Entscheide für jede der Aussagen 1., 2. und 3., ob sie zum Text über die Schlehe passt. Antworte jeweils mit Ja oder Nein und belege das mit den entscheidenden Worten des Textes als wörtlichem Zitat.
1. Das Kneipp-Buch stammt aus dem Jahr 1918.
2. Die Schlehe gehört zur Familie der Rosengewächse.
3. Pfarrer Kneipp empfiehlt einen Tee aus den Beeren der Schlehe.

Angezeigter Text:
......

Spaziergänge mit meiner Großmutter durch den Wald, der direkt hinter ihrem Häuschen auf dem Land begann, waren für uns Knirpse sehr spannend. Davon abgesehen, dass es eventuell Tiere wie Rehe oder Hasen zu sehen gab, sammelten wir alles was meine Oma als nützlich einstufte. Besonders toll war natürlich die Zeit in der es Pilze gab. Erst heute habe ich ein Zitat des amerikanischen Schriftstellers Erskine Caldwell gelesen, das da lautet: Erfahrungen sammelt man wie Pilze im Wald: Einzeln und mit dem Gefühl, dass die Sache nicht ganz geheuer ist! – Pilze sammeln war genau das!
Mit den dichten Hecken am Waldrand konnten wir dagegen gar nichts anfangen. Natürlich wuchs dort Schlehdorn, dessen blaue Beeren zu zerkauen, eine echte Mutprobe für uns Kinder war. Heute stehe ich den Schlehen weitaus interessierter gegenüber, vor allem wenn es darum geht sie zu trinken. Als Schlehengeist oder auch als Schlehen-Likörchen, das man sich recht einfach selber machen kann.
Die Schlehe ist selbstverständlich auch ein Hausmittelchen. Mein gutes altes Kneipp-Buch aus dem Jahr 1918 ist voll mit Krankheiten und Mittelchen die dagegen helfen könnten. Die Schlehen (Dornschlehblüten) stehen im Inhaltsverzeichnis ganze sieben mal erwähnt. Die Krankheitsbilder reichen vom Erstickungsanfall über die Gicht bis zu diversen Leberleiden. Empfohlen wird vom alten Pfarrer Kneipp immer ein „Thee“ aus den Blüten (Schlehdornblüten).
Ganz grausig fand ich es als Kind übrigens, wenn wir im Sommer vor dem Gang in den Wald mit leichten Milchkannen ausgerüstet wurden. Das bedeutete nichts gutes. Denn dann war das zupfen von Schwarzbeeren, bzw. Blaubeeren angesagt. Den fertigen Kuchen zu essen und die gefärbte Zunge heraus zu strecken war natürlich lustig. Aber bis man so ein Alu-Kännchen mit den kleinen Beeren voll hatte, das dauerte so entsetzlich lang. – Wenigstens konnte man die Schwarzbeeren beim pflücken gleich in den Mund stecken. Und sie hatten zum Glück keine Dornen wie die vermaledeite Schlehe….
Die Schlehe wird wegen ihrer schwarzen Rinde auch gerne Schwarzdorn oder Schlehdorn genannt. Und sie gehört zur Familie der Rosengewächse, was für alle Märchen-Tanten und -Onkel wichtig sein dürfte. Dass das schwarze, dornige, undurchdringliche Skelett an Ästen und Zweigen der Schlehe, auch schon mit dem unschönen Begriff „lebender Stacheldraht“ belegt wurde, sei nur nebenbei erwähnt.
Zwar bilden auch andere Rosenarten dichte Hecken, wie zum Beispiel die, an der am Ende des Jahres die Hagebutten zurückbleiben. Trotzdem ist anzunehmen, dass in alten Märchen, in denen dichte Hecken eine Rolle spielen, der Schlehdorn als Ideengeber und Hauptdarsteller diente. Auch wenn Illustrationen von Dornröschen den Hang zur roten Blüte aufweisen, musste sich der Prinz sicher durch Schlehdorn kämpfen.

......

Bereitgestelltes Material:

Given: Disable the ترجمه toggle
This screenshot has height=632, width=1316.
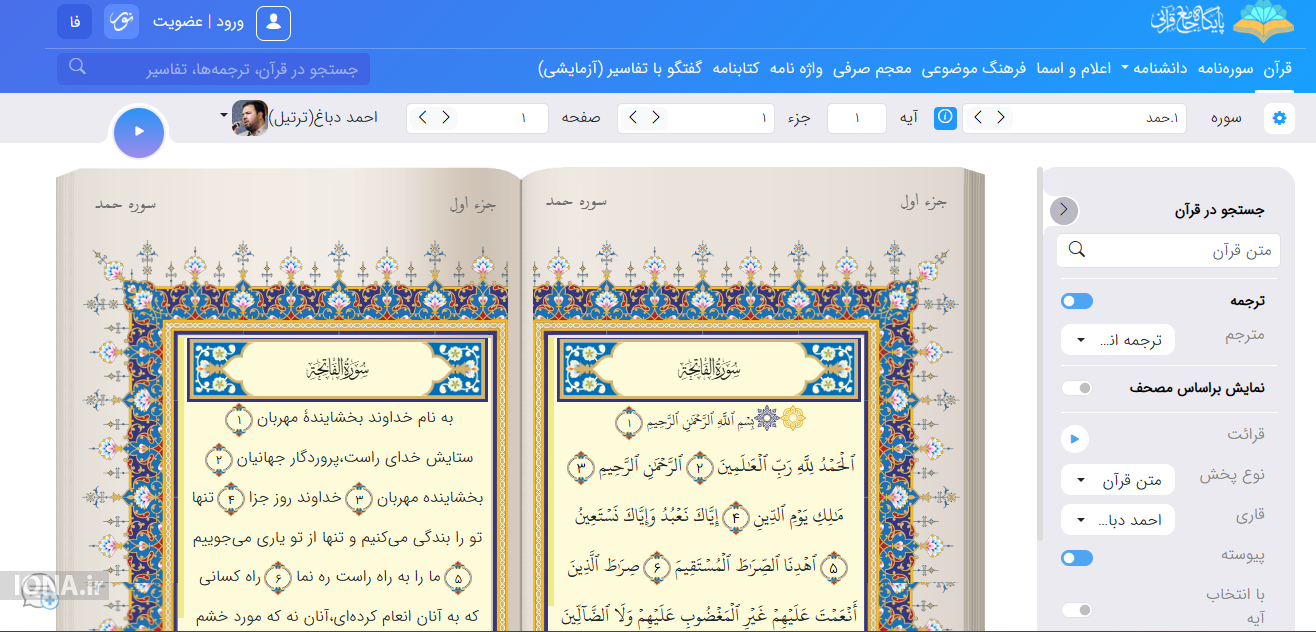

......

Ergebnis der Aufgabe:
1. Ja: »Mein gutes altes Kneipp-Buch aus dem Jahr 1918«
2. Ja: »sie gehört zur Familie der Rosengewächse«
3. Nein: »Empfohlen wird vom alten Pfarrer Kneipp immer ein „Thee“ aus den Blüten (Schlehdornblüten).«